Des outsiders qui ont marqué l’histoire
Avec 48 équipes en compétition, certains craignaient des matchs déséquilibrés. Pourtant, les outsiders ont offert des performances mémorables. Curaçao, plus petit pays jamais qualifié pour une Coupe du monde, s’est relevé après sa lourde défaite 7-1 face à l’Allemagne en faisant match nul contre l’Équateur. Le Qatar, malgré une défaite 6-0 face au Canada, a tenu en échec la Suisse, quart de finaliste.
Le Cap-Vert, avec son gardien Vozinha, a réalisé l’un des plus beaux parcours de l’histoire des outsiders. Après trois matchs nuls contre l’Espagne, l’Uruguay et l’Arabie saoudite, les Capverdiens ont créé la surprise en atteignant les seizièmes de finale, où ils ont tenu tête à l’Argentine avant de s’incliner 3-2 en prolongation.
Controverses et défis à relever avant la finale

Malgré le spectacle, des critiques persistent. Le coût des billets, des hôtels et des transports a mis à rude épreuve le budget des supporters. Les pauses hydratation, bien accueillies sous une chaleur extrême, ont été controversées dans des stades climatisés ou sous la pluie.
La durée du tournoi, débuté le 11 juin et s’achevant le 19 juillet, a également suscité des interrogations. Avec des matchs presque quotidiens, la fatigue des joueurs et le retour des compétitions en Europe posent question. La Premier League reprend le 21 août, soit seulement un mois et deux jours après la finale.
L’arbitrage a également été pointé du doigt, tout comme l’impact des décisions controversées. L’affaire de l’expulsion de l’Américain Folarin Balogun, finalement autorisé à jouer après une intervention politique, a soulevé des questions sur l’équité du tournoi. Balogun, expulsé lors du seizième de finale contre la Bosnie-Herzégovine, a pu disputer le huitième de finale perdu contre la Belgique grâce à une suspension temporaire invoquée par la FIFA.

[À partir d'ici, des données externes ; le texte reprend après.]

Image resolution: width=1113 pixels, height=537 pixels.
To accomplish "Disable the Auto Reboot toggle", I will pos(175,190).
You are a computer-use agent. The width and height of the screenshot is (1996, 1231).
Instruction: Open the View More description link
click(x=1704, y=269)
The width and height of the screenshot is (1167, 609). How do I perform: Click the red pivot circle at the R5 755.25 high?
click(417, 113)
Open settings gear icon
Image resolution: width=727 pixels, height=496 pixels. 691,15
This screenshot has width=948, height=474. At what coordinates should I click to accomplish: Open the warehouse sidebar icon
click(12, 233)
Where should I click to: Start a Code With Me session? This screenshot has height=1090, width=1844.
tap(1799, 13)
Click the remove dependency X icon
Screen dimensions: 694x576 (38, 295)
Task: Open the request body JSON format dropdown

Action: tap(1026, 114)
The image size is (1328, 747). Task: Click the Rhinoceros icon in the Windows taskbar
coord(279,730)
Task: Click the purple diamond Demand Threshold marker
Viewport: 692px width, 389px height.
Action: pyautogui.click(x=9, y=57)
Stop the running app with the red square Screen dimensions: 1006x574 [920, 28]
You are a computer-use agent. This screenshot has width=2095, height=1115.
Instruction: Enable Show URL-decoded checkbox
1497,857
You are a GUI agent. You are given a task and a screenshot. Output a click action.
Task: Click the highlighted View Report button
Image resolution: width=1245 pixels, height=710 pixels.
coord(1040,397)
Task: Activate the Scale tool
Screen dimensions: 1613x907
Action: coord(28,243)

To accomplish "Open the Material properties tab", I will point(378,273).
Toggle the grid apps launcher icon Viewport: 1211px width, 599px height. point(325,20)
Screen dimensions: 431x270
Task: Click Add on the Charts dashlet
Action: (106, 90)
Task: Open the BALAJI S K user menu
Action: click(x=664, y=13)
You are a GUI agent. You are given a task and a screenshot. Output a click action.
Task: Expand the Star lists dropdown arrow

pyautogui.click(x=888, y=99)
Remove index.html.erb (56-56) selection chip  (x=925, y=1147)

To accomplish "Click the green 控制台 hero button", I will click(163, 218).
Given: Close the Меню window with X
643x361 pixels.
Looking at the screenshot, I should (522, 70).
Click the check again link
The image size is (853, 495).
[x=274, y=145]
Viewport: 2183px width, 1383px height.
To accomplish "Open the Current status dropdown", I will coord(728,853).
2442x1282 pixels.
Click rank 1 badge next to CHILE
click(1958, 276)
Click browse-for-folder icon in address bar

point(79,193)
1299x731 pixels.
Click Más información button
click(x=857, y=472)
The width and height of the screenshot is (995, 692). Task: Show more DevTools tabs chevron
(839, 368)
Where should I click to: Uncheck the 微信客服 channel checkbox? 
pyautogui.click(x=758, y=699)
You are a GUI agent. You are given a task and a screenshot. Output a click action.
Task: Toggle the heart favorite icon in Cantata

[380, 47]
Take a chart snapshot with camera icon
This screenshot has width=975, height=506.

Cette décision, critiquée par l’UEFA, la Belgique et l’entraîneur anglais Thomas Tuchel, rappelle des précédents historiques, comme l’affaire Garrincha en 1962, où des allégations d’ingérence politique avaient entaché une suspension.
Vers une finale historique ?

Avec les quatre meilleures équipes au classement FIFA – l’Argentine, l’Espagne, la France et l’Angleterre – en quart de finale, les prochains matchs pourraient bien sceller le destin de cette Coupe du monde 2026. Si la finale est à la hauteur, ce tournoi pourrait entrer dans l’histoire comme l’un des plus grands jamais organisés.
Pour l’heure, la FIFA peut se féliciter d’un succès sportif et humain. Malgré les défis logistiques et les polémiques, les stades restent pleins, les supporters en liesse, et le football a offert des matchs d’anthologie. À dix jours de la finale, une chose est sûre : ce Mondial restera dans les mémoires.